Psychodynamically, a narcissistic conflict was to be assumed, i.e., own health problems and the care for the sister had partially alienated her from her family or from the high activity and performance norms lived by the “men”. From this point of view, it was a matter of dealing with this family ego ideal [22] or mentalizing it more explicitly and achieving narcissistic stabilization, to which the initial activation on the ward certainly seemed to contribute at first. But developments showed that this focus alone was not enough. Rather, it was important to focus more on the deficit in the ability to mentalize others, i.e., to repeatedly focus on the other person, to stimulate a change of perspective, and to consider more strongly the effect of one’s own statements on others. Again and again, it was also a matter of establishing a connection to one’s own experience of social exclusion and including this in the reflection process, i.e. establishing a link between other- and self-related mentalizing. The patient seemed to respond to this, so it was possible to relax relations with fellow patients again. As a result, the patient’s depressive mood, which had presumably exacerbated the cognitive deficits, was also reduced.
Treatment results
Although the negative stereotype of old age questions the ability of older people to change, gerontological research has long since painted the opposite picture. Plasticity is preserved even in old age, albeit with decreasing creative scope [23]. With regard to other-related mentalizing (ToM) skills, an Italian research team developed a training program by, for example, showing video sequences of social situations and asking group participants to share what the people involved were thinking and feeling and what their intentions were. Such Mental State Talk was shown to result in significant improvements in ToM skills, such as increased use of affective and mental terms; these improvements were also seen in the very old [16]. However, the elderly included were University of the Third Age participants, and this or a similar concept has not been previously tested in patients. Nevertheless, it can be pointed out that MBT contains very similar elements aimed at promoting a Mental State Talk . In the Hersfeld catamnesis study, which reviewed treatment outcomes in a psychosomatic clinic, the over-60s showed equally good effect sizes in the improvement of mentalizing ability as the younger patients; the improvement in mentalizing ability was accompanied by an improvement in symptomatology [24].
Conclusion
Inpatient treatments are an important complement to outpatient services for elders. However, gerontological psychiatric clinics with a psychiatric focus or geriatric clinics with an internal medicine focus are often available alone. Also in view of demographic developments, a third pillar of inpatient services with a clear psychotherapeutic orientation appears to be urgently needed.
Take-Home Messages
- Inpatient therapy is based on a multimodal concept combining psychological, physical, social and symptom-oriented treatment elements.
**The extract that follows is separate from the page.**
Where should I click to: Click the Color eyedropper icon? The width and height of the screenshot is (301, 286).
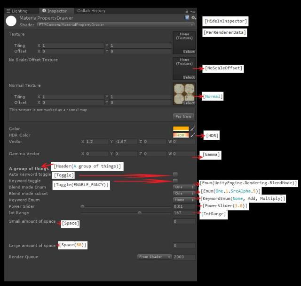tap(192, 128)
- Due to the multimodal approach, inpatient therapy is particularly indicated for older patients who have a complex clinical picture with physical comorbidity and socially problematic living conditions.
- Mentalization-based therapy focuses on promoting the mental processes by which meaning is given to one’s own and others’ behavior and experience. All treatment providers should identify with this basic attitude and thus create coherence in the diverse range of services.